Mais en attendant de toucher l’organisation même du ministère, le processus de réforme va concerner quatre aspects de l’institution sécuritaire, à savoir le système d’enseignement et de formation des forces de sécurité «afin d’enraciner la prise de conscience des droits de l’homme et de l’orientation démocratique, loin de toute ingérence dans les domaines politiques, intellectuels, partisans, etc.»-, le dispositif juridique –chose déjà entamée avec la révision en cours de la loi n°4 de 1969 régissant l’intervention des agents de l’ordre pendant les troubles-, la restructuration –visant à «rendre le travail sécuritaire transparent, et à mettre la sécurité sous le contrôle des institutions, notamment législative, et de la société civile-, et l’amélioration des conditions et des moyens de travail.

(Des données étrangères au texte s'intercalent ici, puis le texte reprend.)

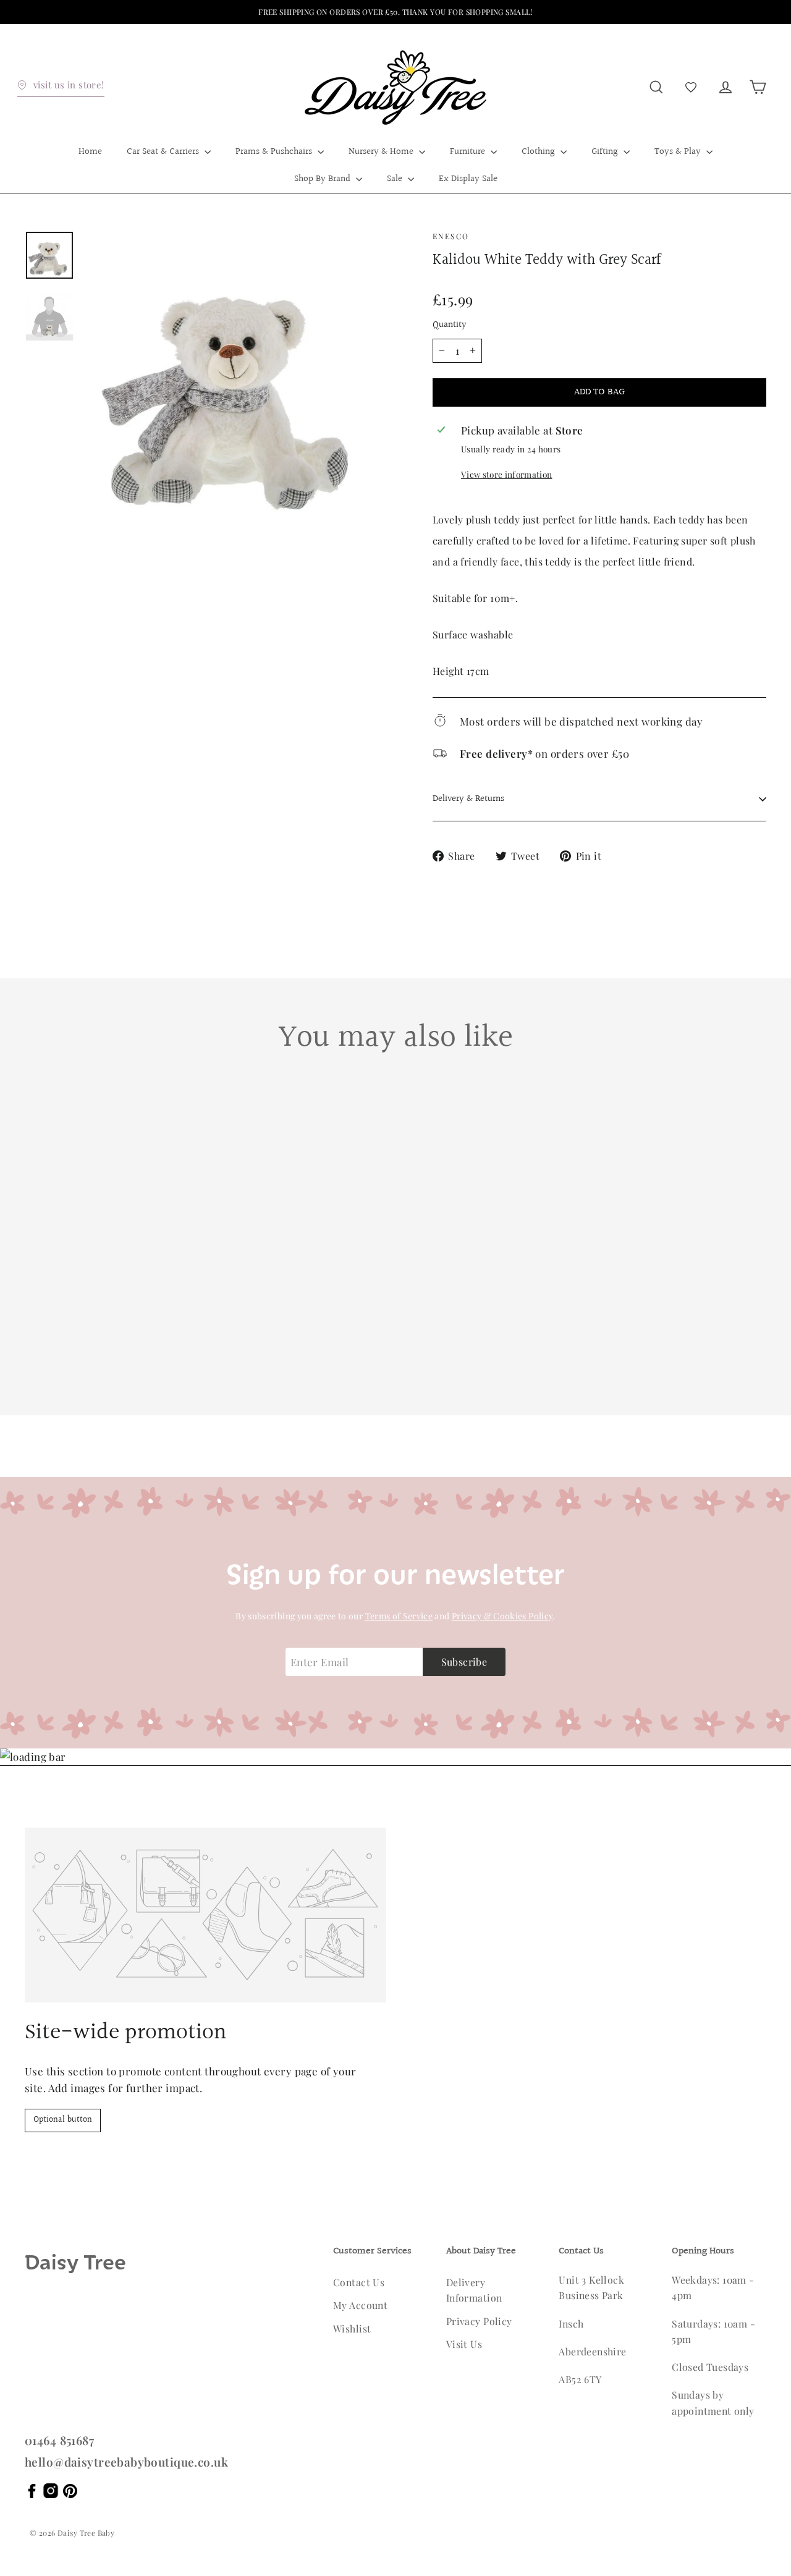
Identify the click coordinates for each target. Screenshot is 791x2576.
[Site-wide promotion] (205, 1915)
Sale (396, 179)
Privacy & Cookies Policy (502, 1616)
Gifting (605, 152)
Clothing (539, 152)
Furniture (469, 152)
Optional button (62, 2120)
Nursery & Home (382, 152)
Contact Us (358, 2282)
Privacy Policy (479, 2321)
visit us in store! (68, 84)
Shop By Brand (323, 179)
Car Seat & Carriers (164, 152)
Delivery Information (474, 2290)
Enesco (451, 236)
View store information (506, 474)
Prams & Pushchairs (275, 152)
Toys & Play (678, 152)
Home (90, 152)
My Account (360, 2304)
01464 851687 (59, 2440)
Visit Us (464, 2343)
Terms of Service (399, 1616)
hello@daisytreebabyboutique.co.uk (126, 2462)
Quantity (450, 325)
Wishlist (352, 2328)
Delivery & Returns (468, 799)
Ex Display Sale (468, 179)
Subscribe (464, 1661)
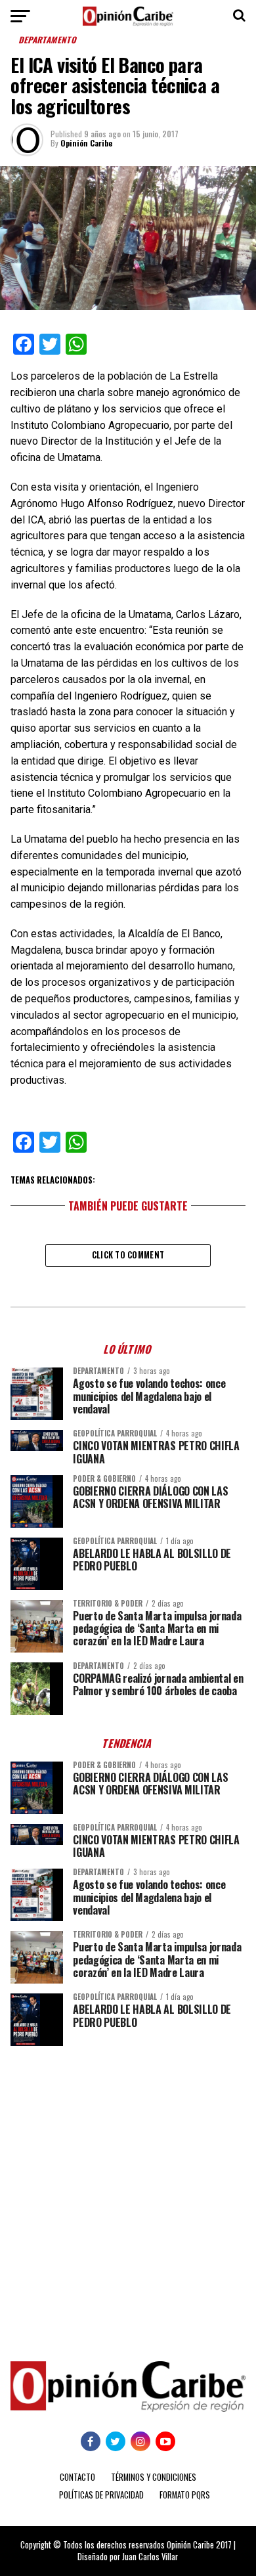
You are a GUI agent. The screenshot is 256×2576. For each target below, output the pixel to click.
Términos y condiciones (153, 2477)
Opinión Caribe (86, 142)
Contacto (77, 2477)
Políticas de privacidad (101, 2495)
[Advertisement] (128, 2194)
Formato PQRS (185, 2495)
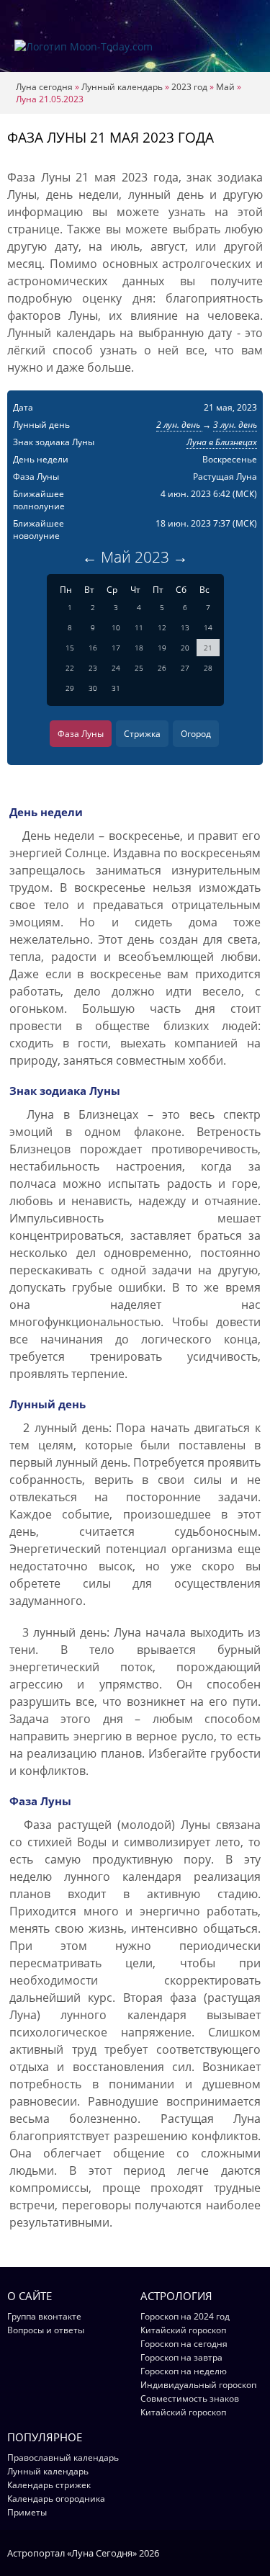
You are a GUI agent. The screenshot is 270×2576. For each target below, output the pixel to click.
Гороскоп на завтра (181, 2357)
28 (208, 668)
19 (162, 648)
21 (208, 648)
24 (116, 668)
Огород (196, 734)
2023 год (189, 87)
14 (208, 627)
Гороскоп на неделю (183, 2371)
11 (139, 627)
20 (185, 648)
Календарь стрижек (49, 2485)
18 (139, 648)
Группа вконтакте (44, 2316)
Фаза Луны (81, 734)
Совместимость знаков (189, 2398)
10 (116, 627)
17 (116, 648)
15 (70, 648)
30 (93, 688)
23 (93, 668)
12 (162, 627)
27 (185, 668)
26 (162, 668)
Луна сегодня (44, 87)
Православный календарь (63, 2457)
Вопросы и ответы (45, 2330)
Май (225, 87)
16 (93, 648)
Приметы (27, 2512)
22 (70, 668)
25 (139, 668)
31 (116, 688)
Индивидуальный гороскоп (198, 2385)
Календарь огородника (56, 2498)
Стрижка (142, 734)
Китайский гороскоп (183, 2330)
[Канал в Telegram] (237, 2552)
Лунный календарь (122, 87)
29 (70, 688)
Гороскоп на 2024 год (185, 2316)
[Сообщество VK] (256, 2552)
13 (185, 627)
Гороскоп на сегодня (184, 2344)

Vue de l’extérieur, la Tunisie paraît bien partie pour mener à bien ce vaste chantier dont dépend dans une large mesure la réussite de sa transition vers la démocratie. C’est du moins ce qu’en pense Arnold Luethold, directeur adjoint du Centre pour le Contrôle Démocratique des Forces Armées (DCAF) et son chef des opérations pour l’Afrique et le Moyen-Orient. Ayant eu de longues discussions avec le ministre de l’Intérieur et avec des experts de ce département, le n°2 de la DCAF affirme avoir constaté chez ses interlocuteurs «de la volonté et de l’expertise» et est, surtout, devenu confiant que «ce processus va dans la bonne direction et qu’il n’y a pas de retour à des pratiques que vous avez connu par le passé».